◆ **GOAL OF THE EXERCISE**
Exactly the lines from the one with "You are a computer-use" through the final line of the entries, and nothing else, should appear in the answer; no pictures go in it.

Extracted records:
• • • • • • •

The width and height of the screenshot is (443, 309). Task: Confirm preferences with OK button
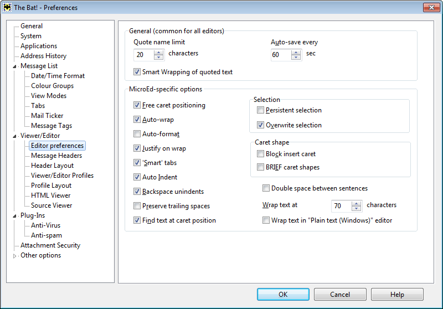pyautogui.click(x=283, y=294)
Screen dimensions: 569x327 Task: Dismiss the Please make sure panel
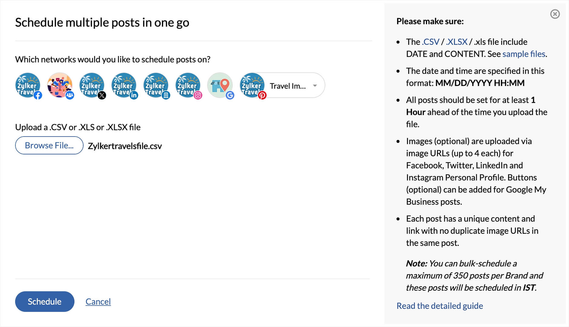click(x=555, y=14)
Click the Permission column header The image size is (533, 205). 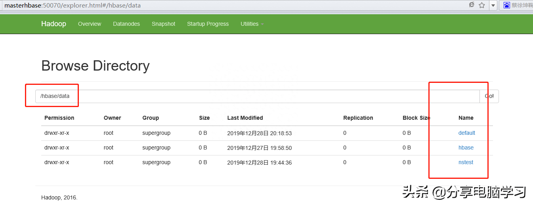click(x=59, y=118)
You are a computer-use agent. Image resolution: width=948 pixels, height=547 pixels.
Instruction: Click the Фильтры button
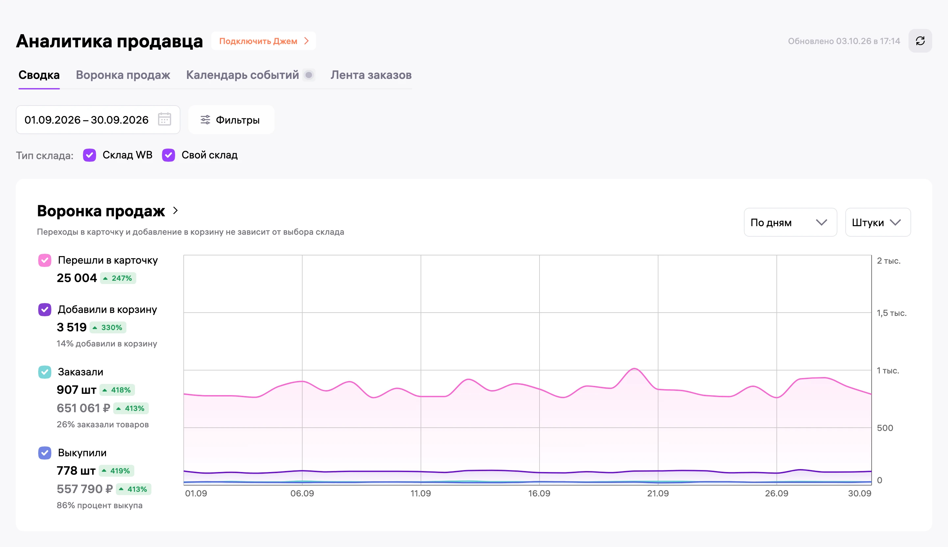pos(231,120)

• • • • • • •

◆ **OUTPUT BELOW**
You are a computer-use agent. Image resolution: width=948 pixels, height=547 pixels.
Instruction: Click the Фильтры button
pos(231,120)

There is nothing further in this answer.